Records contained in a dataset:

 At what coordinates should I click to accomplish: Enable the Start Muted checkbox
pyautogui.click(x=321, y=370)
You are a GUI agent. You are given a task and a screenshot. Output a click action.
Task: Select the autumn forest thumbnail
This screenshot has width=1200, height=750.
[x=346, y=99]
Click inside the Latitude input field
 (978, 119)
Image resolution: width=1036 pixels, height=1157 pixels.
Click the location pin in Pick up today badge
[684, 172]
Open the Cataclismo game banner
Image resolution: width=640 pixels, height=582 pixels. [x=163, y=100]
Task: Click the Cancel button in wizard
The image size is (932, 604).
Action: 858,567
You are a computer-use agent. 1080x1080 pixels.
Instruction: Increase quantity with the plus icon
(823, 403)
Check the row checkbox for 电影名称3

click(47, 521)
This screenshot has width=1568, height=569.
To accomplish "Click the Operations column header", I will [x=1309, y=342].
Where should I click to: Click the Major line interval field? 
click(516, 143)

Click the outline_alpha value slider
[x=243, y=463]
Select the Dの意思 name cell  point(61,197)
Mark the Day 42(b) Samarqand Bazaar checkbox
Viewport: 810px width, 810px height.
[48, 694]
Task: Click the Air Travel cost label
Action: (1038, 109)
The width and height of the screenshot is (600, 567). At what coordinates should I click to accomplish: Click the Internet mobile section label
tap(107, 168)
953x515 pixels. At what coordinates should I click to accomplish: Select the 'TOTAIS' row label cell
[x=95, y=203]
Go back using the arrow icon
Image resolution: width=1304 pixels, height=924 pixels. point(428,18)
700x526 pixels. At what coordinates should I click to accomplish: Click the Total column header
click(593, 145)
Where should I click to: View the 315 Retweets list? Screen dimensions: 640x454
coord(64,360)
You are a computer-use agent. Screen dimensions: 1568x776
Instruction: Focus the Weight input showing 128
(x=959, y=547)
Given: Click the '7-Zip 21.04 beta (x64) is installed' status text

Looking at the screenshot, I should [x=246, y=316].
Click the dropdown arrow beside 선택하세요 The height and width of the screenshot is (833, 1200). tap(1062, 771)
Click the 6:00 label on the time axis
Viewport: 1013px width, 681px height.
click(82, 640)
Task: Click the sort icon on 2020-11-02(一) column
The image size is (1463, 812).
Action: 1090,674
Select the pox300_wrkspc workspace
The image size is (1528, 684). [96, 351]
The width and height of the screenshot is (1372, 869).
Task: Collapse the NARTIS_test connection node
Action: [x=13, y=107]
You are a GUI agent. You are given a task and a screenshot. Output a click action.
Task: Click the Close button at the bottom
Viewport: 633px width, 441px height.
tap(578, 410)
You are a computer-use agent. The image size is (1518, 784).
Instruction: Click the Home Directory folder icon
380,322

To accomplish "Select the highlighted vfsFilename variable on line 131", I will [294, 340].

# EXERCISE DESCRIPTION
Copy only the entries from the first line to the line with "You are a computer-use agent. 1080x1080", each exactly as it appears.

# EXERCISE SOLUTION
 At what coordinates should I click to accomplish: Enable the Start Muted checkbox
pyautogui.click(x=321, y=370)
You are a GUI agent. You are given a task and a screenshot. Output a click action.
Task: Select the autumn forest thumbnail
This screenshot has width=1200, height=750.
[x=346, y=99]
Click inside the Latitude input field
 (978, 119)
Image resolution: width=1036 pixels, height=1157 pixels.
Click the location pin in Pick up today badge
[684, 172]
Open the Cataclismo game banner
Image resolution: width=640 pixels, height=582 pixels. [x=163, y=100]
Task: Click the Cancel button in wizard
The image size is (932, 604).
Action: 858,567
You are a computer-use agent. 1080x1080 pixels.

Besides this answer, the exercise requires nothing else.